» **Цитируемый текст**:
Всё это шло вразрез с установившейся в Белой армии своеобразной дисциплиной, внешне не очень выраженной. Ханжин, Каппель, Войцеховский требовали прежде всего, чтобы был исполнен приказ, не обращая внимания на то, вытянулся ли в струнку офицер, докладывая об этом. Между новым командующим и «старожилами» Западной армии возникли трения. Набор стандартных выражений в сахаровских приказах («упорно удерживать», «энергично перейти в наступление», «нанести стремительный удар») вызывал иронические усмешки – рады бы сделать, да ведь армия вышла из-под Уфы страшно измотанной и обескровленной.[1246]
Победоносное наступление на Восточном фронте столь неожиданно сменилось поспешным отступлением, что Ставка во главе с Лебедевым долгое время пребывала в растерянности. Стратегия и тактика отступления по-настоящему стали разрабатываться лишь с приходом Дитерихса. Он пришёл к выводу о необходимости глубокого отхода. Оставшиеся на фронте арьергарды, по его замыслу, должны были удерживать отступление в допустимом темпе. Тем временем основные силы надо было отвести за реку Ишим, дать им отдохнуть, пополнить и в конце лета вновь перейти в наступление.[1247] Изъян этого плана, по-видимому, состоял в том, что слишком легко отдавался противнику такой удобный для обороны рубеж, как Уральские горы.

» **Исходные данные**:
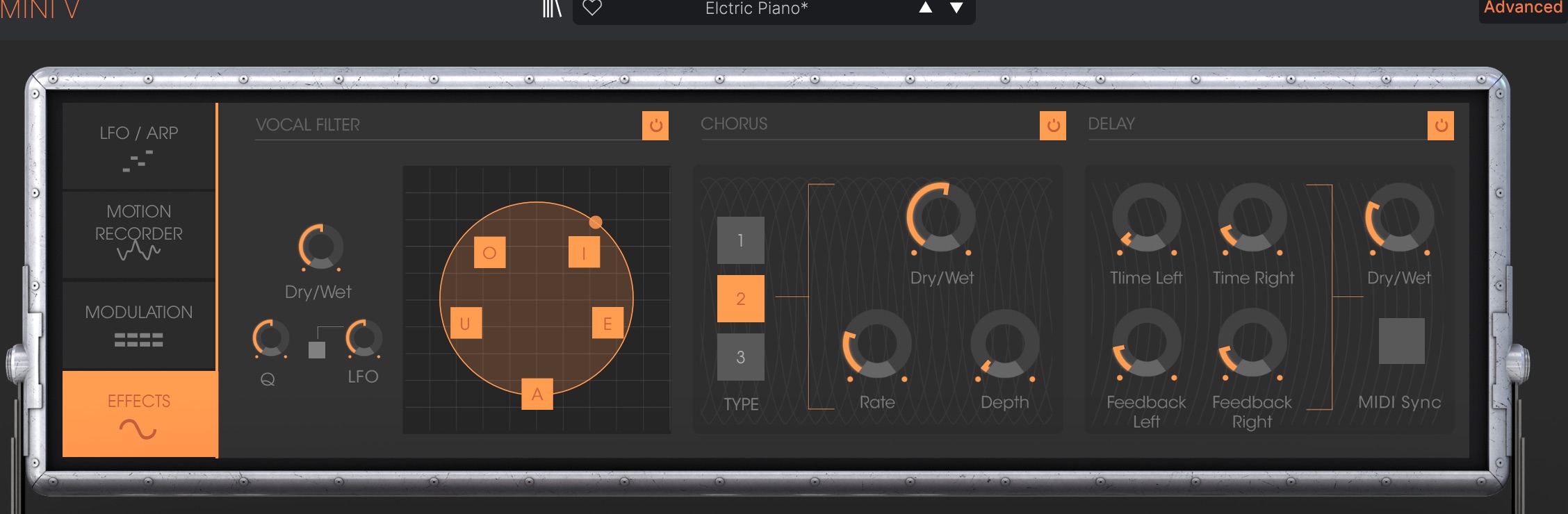1568x514 pixels.
Task: Open the Motion Recorder tab
Action: pos(139,234)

» **Инструкции к упражнению**:
1. Выпишите все стандартные выражения из сахаровских приказов, которые приводятся в тексте об отступлении Белой армии.
2. Продолжите текст об отступлении Белой армии на Восточном фронте, начав сразу после его последнего предложения.

» **Ответы к заданиям**:
1. «упорно удерживать», «энергично перейти в наступление», «нанести стремительный удар»

2.
Западная армия, несмотря на понесённые потери, в общем укладывалась в намеченный темп отступления и даже пыталась задержать противника – порой не без успеха. 24 июня красные форсировали реку Уфу и вошли в горные проходы. 2–5 июля в горах развернулось сражение, в результате которого красные взяли станцию Кропачёво. 13 июля белые оставили Златоуст. Ещё медленнее отступала Южная армия.
В целях спрямления линии фронта Сибирская армия 1 июля должна была оставить Пермь. Но затем в этой армии, вскоре после ухода Гайды, стали происходить странные вещи. Она быстро теряла боеспособность и разваливалась.[1248] Видимо, начала сказываться деятельность эсеров, в своё время пригретых Гайдой в своём штабе и на командных должностях. Стремительно отступая, она уже 14 июля сдала Екатеринбург, обнажив правый фланг Западной армии.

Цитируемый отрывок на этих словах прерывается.